(Beginning of Excerpt)

God promised David victory, yet David still had to fight || Ben

David was 30 years old when he began to reign over Israel. The latter half of that 30 years was spent trying to keep his distance from king Saul, the previous king of Israel, who was out to kill him. In this musing, I concentrate on the theological implications of a battle between David and the Philistines (or, better, God and David versus the Philistines), which happened early on in his reign over Israel. Open your Bible to 1 Chronicles 14, starting with verse 8:

“When the Philistines heard that David had been anointed king over Israel, they went up in full force to search for him, but David heard about it and went out to meet them. Now the Philistines had come and raided the Valley of Rephaim; so David inquired of God: ‘Shall I go and attack the Philistines? Will you deliver them into my hands?’ The LORD answered him, ‘Go, I will deliver them into your hands.’ So David and his men went up to Baal Perazim, and there he defeated them.”

(End of Excerpt)
(Beginning of Provided material)

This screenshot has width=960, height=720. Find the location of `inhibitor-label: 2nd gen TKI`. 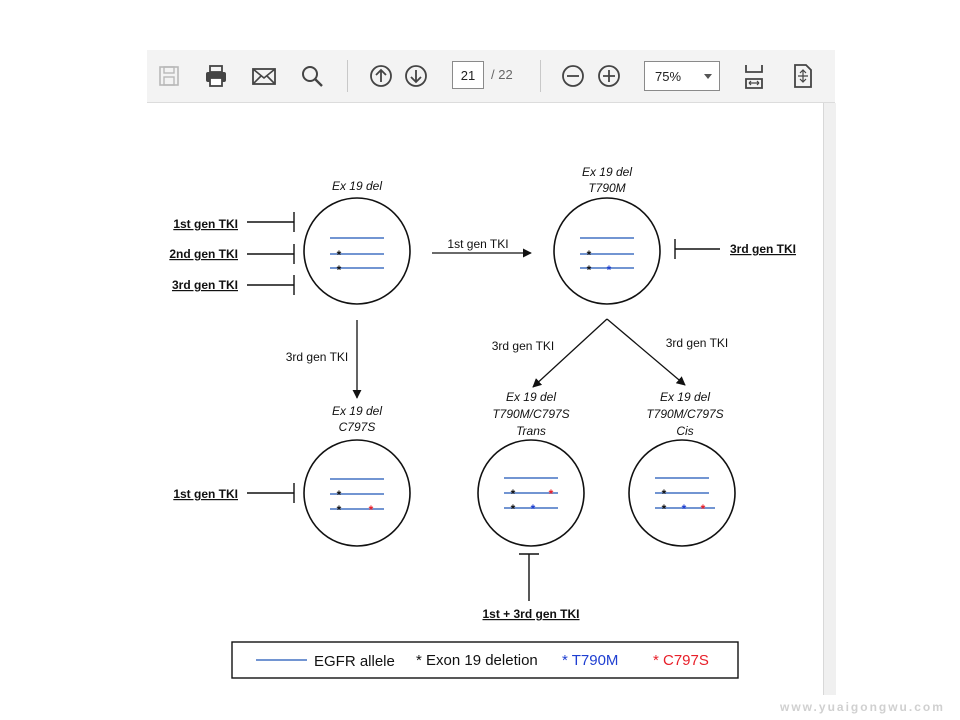

inhibitor-label: 2nd gen TKI is located at coordinates (204, 254).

(End of Provided material)

### [Study questions]
• 1. Summarize the musing on David's battle with the Philistines in two sentences.
• 2. Extend the musing on David's battle with the Philistines, picking up right after its last sentence.
The data has nothing to do with what is asked here.

### [Answers for this exercise]
• 1. David was 30 when he began to reign over Israel, and he had spent the latter half of those years keeping his distance from King Saul, who was out to kill him. The musing concentrates on the theological implications of an early battle in his reign: after the Philistines raided the Valley of Rephaim, David asked God whether to attack, was told God would deliver them into his hands, and defeated them at Baal Perazim.

• 2.
- 1 Chronicles 14:8-11a

I. A puzzle

We have deep puzzle on our hands: God promised David victory over the Philistines, yet David still had to fight. What is puzzling about this is that the most natural way of explaining God’s promises make David’s actions seem superfluous, and the most natural way of explaining David’s need to fight make God’s promise to give him victory superfluous.

Typically, when we talk about God’s promises, we take them to hold regardless of what we do. For instance, God promises that the good work He began in any given Christian believer, He will bring to completion (Philippians 1:6). Since it is a promise, we reason, it legitimately does not matter what we do—God will make it happen. Accordingly, the same goes for David.

We reason: God promised David victory over the Philistines. Of course, what God says will happen must happen! So, even if David forgot his sword, or forgot to get encouraged by the prophet Nathan, or even didn’t show up for battle but slept instead, God would have given him victory. Hence, according to this line of reasoning, the actions David took towards victory are superfluous in light of God’s promise to him.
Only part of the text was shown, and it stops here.